At the age of 14, Anatoly was left with his mother and little sister Rita. After a long journey by train and river barge, they arrived in the Komi Republic. In the special settlement village “Второй участок (second section)”, his mother found an indoor job in the public baths, while Anatoly worked in the forest as a tree marker. At the start they still had food supplies, but by the winter of 1942 things rapidly got worse and famine was widespread. After his mother was arrested and sent to a camp for stealing a few oat grains, Anatoly began to swell up from hunger and nearly died.
Barely had he recovered than he went back to work in the forest. After the war, he got a job at the Negakeros forestry enterprise. He so loved the forest that in the early 1950s he began running excursions for children.

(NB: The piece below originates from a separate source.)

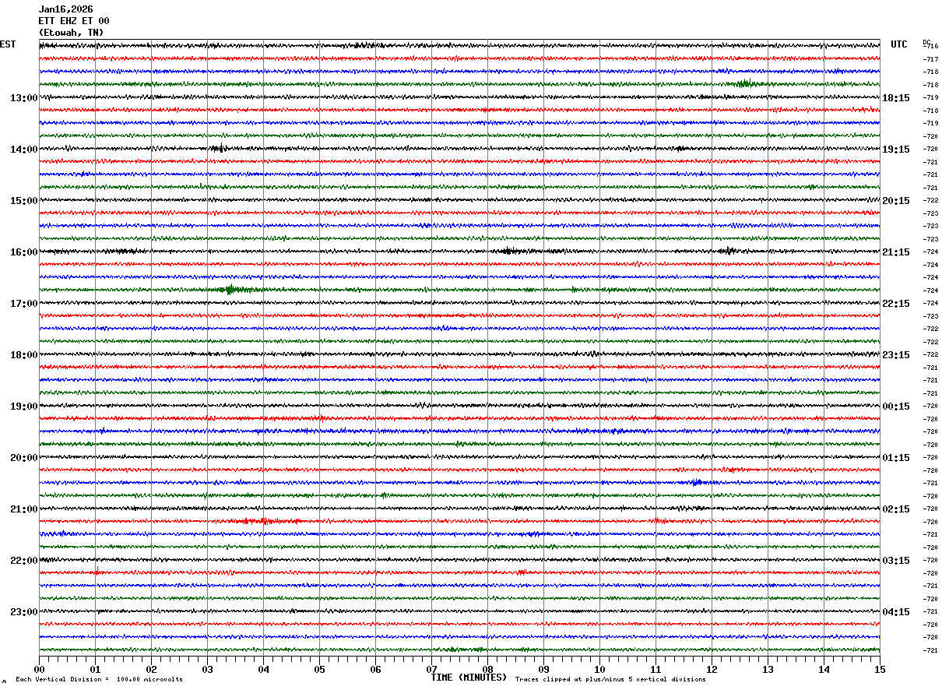Image resolution: width=942 pixels, height=690 pixels.
Task: Select the 15 minute tick label
Action: (880, 669)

In 1955, Anatoly received an official letter from Lithuania announcing his release. But he never left his land of exile. His hiking trips with children had brought him a reputation as a sportsman and social recognition. Anatoly now supports memory work and memory tourism, which he has pioneered in this region.
The interview with Anatoly Smilingis was conducted in 2012 by Hélène Mondon.
Excitement at leaving
Anatoly was 14 when he heard he and his family were being deported to somewhere in Siberia. His memories of the episode make him smile as he tells the story in these two extracts. The boy he was then did not see this departure as a tragic deportation but rather as an exciting long trip that aroused his curiosity.
Excitement at leaving - Preparations
When two soldiers burst into their house to tell them to get ready, Anatoly, keen on chemistry, quickly filled his pockets with all sorts of chemicals. With a laugh he recalls the reaction between the glycerine and potassium permanganate that set fire to his trousers, and startled the officer who had come to execute the search warrant.
Deportation folklore
During the journey, the mothers sang songs from Lithuanian folklore. They also composed lamentations to express their suffering and desire to return home. Anatoly shyly sings a verse he remembers.
Facing death - The death of the “Persians”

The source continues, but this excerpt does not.